## Task prompt:
Reproduce the following lines exactly as they appear, covering every item.

Word and item position data
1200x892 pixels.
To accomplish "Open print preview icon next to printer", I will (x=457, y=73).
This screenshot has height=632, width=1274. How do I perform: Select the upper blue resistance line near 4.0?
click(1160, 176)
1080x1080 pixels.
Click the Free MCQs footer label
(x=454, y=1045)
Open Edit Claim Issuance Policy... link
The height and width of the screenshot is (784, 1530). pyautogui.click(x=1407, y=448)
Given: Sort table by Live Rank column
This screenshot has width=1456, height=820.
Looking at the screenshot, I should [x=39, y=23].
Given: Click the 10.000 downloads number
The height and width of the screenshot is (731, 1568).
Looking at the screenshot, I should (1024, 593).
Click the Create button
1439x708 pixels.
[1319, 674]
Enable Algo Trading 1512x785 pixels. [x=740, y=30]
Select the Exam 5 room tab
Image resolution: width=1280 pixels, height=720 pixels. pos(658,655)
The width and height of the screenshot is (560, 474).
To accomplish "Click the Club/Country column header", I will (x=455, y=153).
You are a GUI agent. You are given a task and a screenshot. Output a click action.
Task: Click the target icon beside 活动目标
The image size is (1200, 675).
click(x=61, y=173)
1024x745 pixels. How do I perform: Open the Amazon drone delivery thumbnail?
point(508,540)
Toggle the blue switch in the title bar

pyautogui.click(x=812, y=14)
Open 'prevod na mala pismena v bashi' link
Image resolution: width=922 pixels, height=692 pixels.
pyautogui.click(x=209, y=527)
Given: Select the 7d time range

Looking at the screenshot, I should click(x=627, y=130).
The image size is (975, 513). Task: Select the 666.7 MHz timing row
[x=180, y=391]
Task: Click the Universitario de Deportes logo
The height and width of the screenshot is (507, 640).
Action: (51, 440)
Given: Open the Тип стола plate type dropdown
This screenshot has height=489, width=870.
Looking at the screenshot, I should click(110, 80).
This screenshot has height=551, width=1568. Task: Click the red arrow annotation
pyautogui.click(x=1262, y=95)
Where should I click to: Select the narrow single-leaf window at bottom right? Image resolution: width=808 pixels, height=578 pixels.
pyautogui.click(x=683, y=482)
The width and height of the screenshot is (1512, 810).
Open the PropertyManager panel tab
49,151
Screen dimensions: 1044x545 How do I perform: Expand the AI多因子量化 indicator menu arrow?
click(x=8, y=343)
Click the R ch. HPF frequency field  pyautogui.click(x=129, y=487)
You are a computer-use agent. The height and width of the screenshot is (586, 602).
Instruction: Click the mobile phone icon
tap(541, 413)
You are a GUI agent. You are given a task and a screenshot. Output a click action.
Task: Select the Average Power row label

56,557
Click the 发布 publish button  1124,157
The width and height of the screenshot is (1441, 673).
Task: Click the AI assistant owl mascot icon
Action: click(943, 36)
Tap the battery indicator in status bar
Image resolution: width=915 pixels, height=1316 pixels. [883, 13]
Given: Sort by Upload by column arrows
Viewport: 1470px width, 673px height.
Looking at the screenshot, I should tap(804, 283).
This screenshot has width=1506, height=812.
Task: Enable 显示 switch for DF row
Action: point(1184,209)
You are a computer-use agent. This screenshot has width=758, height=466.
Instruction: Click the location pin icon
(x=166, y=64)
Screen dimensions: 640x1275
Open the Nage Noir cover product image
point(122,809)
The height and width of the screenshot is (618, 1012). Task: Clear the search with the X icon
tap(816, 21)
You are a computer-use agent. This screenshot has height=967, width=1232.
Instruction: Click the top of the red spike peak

## Exercise output:
1200x892 pixels.
To accomplish "Open print preview icon next to printer", I will (x=457, y=73).
This screenshot has height=632, width=1274. How do I perform: Select the upper blue resistance line near 4.0?
click(1160, 176)
1080x1080 pixels.
Click the Free MCQs footer label
(x=454, y=1045)
Open Edit Claim Issuance Policy... link
The height and width of the screenshot is (784, 1530). pyautogui.click(x=1407, y=448)
Given: Sort table by Live Rank column
This screenshot has width=1456, height=820.
Looking at the screenshot, I should [x=39, y=23].
Given: Click the 10.000 downloads number
The height and width of the screenshot is (731, 1568).
Looking at the screenshot, I should (1024, 593).
Click the Create button
1439x708 pixels.
[1319, 674]
Enable Algo Trading 1512x785 pixels. [x=740, y=30]
Select the Exam 5 room tab
Image resolution: width=1280 pixels, height=720 pixels. pos(658,655)
The width and height of the screenshot is (560, 474).
To accomplish "Click the Club/Country column header", I will (x=455, y=153).
You are a GUI agent. You are given a task and a screenshot. Output a click action.
Task: Click the target icon beside 活动目标
The image size is (1200, 675).
click(x=61, y=173)
1024x745 pixels. How do I perform: Open the Amazon drone delivery thumbnail?
point(508,540)
Toggle the blue switch in the title bar

pyautogui.click(x=812, y=14)
Open 'prevod na mala pismena v bashi' link
Image resolution: width=922 pixels, height=692 pixels.
pyautogui.click(x=209, y=527)
Given: Select the 7d time range

Looking at the screenshot, I should click(x=627, y=130).
The image size is (975, 513). Task: Select the 666.7 MHz timing row
[x=180, y=391]
Task: Click the Universitario de Deportes logo
The height and width of the screenshot is (507, 640).
Action: (51, 440)
Given: Open the Тип стола plate type dropdown
This screenshot has height=489, width=870.
Looking at the screenshot, I should click(110, 80).
This screenshot has height=551, width=1568. Task: Click the red arrow annotation
pyautogui.click(x=1262, y=95)
Where should I click to: Select the narrow single-leaf window at bottom right? Image resolution: width=808 pixels, height=578 pixels.
pyautogui.click(x=683, y=482)
The width and height of the screenshot is (1512, 810).
Open the PropertyManager panel tab
49,151
Screen dimensions: 1044x545 How do I perform: Expand the AI多因子量化 indicator menu arrow?
click(x=8, y=343)
Click the R ch. HPF frequency field  pyautogui.click(x=129, y=487)
You are a computer-use agent. The height and width of the screenshot is (586, 602).
Instruction: Click the mobile phone icon
tap(541, 413)
You are a GUI agent. You are given a task and a screenshot. Output a click action.
Task: Select the Average Power row label

56,557
Click the 发布 publish button  1124,157
The width and height of the screenshot is (1441, 673).
Task: Click the AI assistant owl mascot icon
Action: click(943, 36)
Tap the battery indicator in status bar
Image resolution: width=915 pixels, height=1316 pixels. [883, 13]
Given: Sort by Upload by column arrows
Viewport: 1470px width, 673px height.
Looking at the screenshot, I should tap(804, 283).
This screenshot has width=1506, height=812.
Task: Enable 显示 switch for DF row
Action: point(1184,209)
You are a computer-use agent. This screenshot has width=758, height=466.
Instruction: Click the location pin icon
(x=166, y=64)
Screen dimensions: 640x1275
Open the Nage Noir cover product image
point(122,809)
The height and width of the screenshot is (618, 1012). Task: Clear the search with the X icon
tap(816, 21)
You are a computer-use agent. This screenshot has height=967, width=1232.
Instruction: Click the top of the red spike peak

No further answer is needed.